Do biosimilars cause more side effects than the original biologic?

No. Major studies, including the NOR-SWITCH trial and long-term data from the European Medicines Agency, show no increased risk of side effects or immune reactions when switching to a biosimilar. The FDA requires extensive testing to ensure safety before approval.

Why aren’t biosimilars cheaper in the U.S. than in Europe?

The U.S. has more patent litigation, complex payer rules, and less government price negotiation. In Europe, governments set prices and encourage competition.

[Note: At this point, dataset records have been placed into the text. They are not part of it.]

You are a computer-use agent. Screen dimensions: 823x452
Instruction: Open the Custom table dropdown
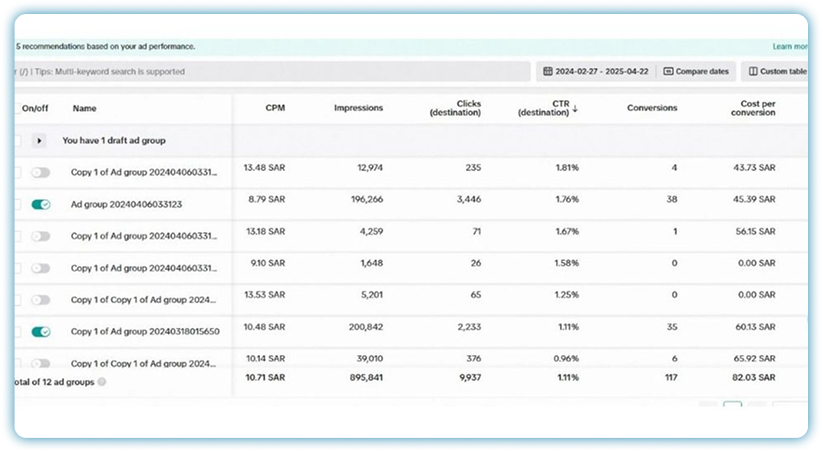pos(782,72)
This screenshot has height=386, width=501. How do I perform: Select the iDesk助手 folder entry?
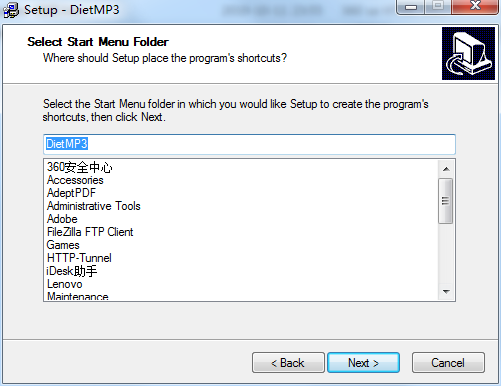[72, 271]
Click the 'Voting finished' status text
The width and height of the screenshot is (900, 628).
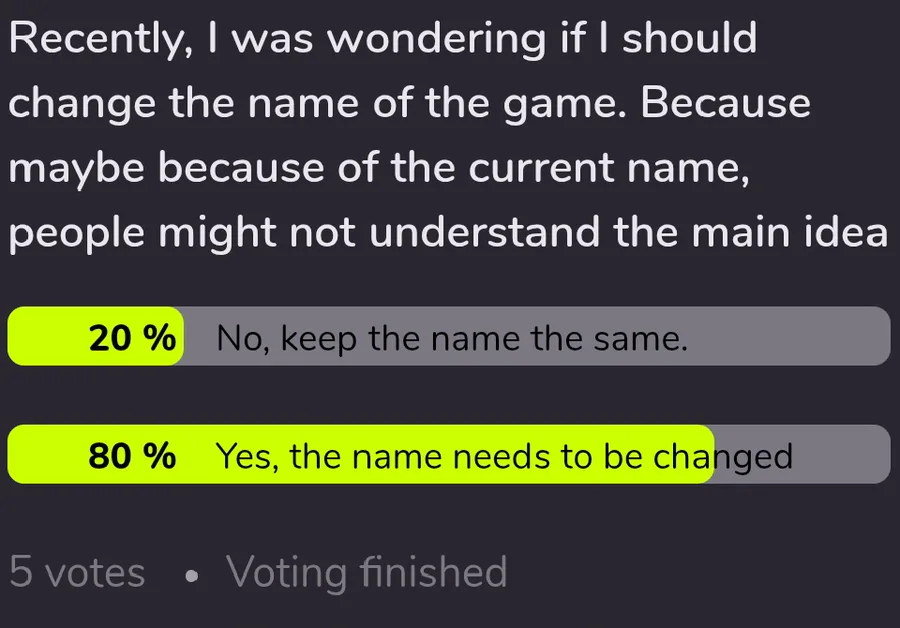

In the U.S., insurers, PBMs, and manufacturers negotiate behind closed doors, which slows price drops. European markets saw 84% adoption of filgrastim biosimilars in three years; the U.S. reached 65%.

Can my pharmacist switch my biologic to a biosimilar without my doctor’s approval?

Only if the biosimilar is labeled as “interchangeable” and your state allows substitution. As of 2023, only six biosimilars had interchangeable status in the U.S. Even then, 48 states have laws requiring notification, consent, or documentation. In most cases, your doctor must specifically prescribe the biosimilar.

How do I know if a biosimilar is right for me?

Talk to your doctor. Ask if a biosimilar exists for your current biologic, whether it’s interchangeable, and how your insurance covers it. Check the FDA’s Purple Book for approved products. Most patients report no difference in effectiveness, and many see lower out-of-pocket costs. But your medical history matters-your provider can help weigh the risks and benefits.

Will switching to a biosimilar affect my treatment results?

For most patients, no. Clinical trials and real-world data show biosimilars work just as well as the original biologic. Studies involving thousands of patients with cancer, arthritis, and inflammatory bowel disease found no loss of effectiveness. A small number may feel anxious after switching, but that’s usually psychological-not biological.

What’s the difference between a biosimilar and a biobetter?

A biosimilar is designed to be highly similar to an existing biologic. A biobetter is a new, improved version of a biologic-maybe with longer-lasting effects, fewer side effects, or easier delivery. Biobetters aren’t biosimilars; they’re next-generation drugs that compete with both the original and the biosimilar.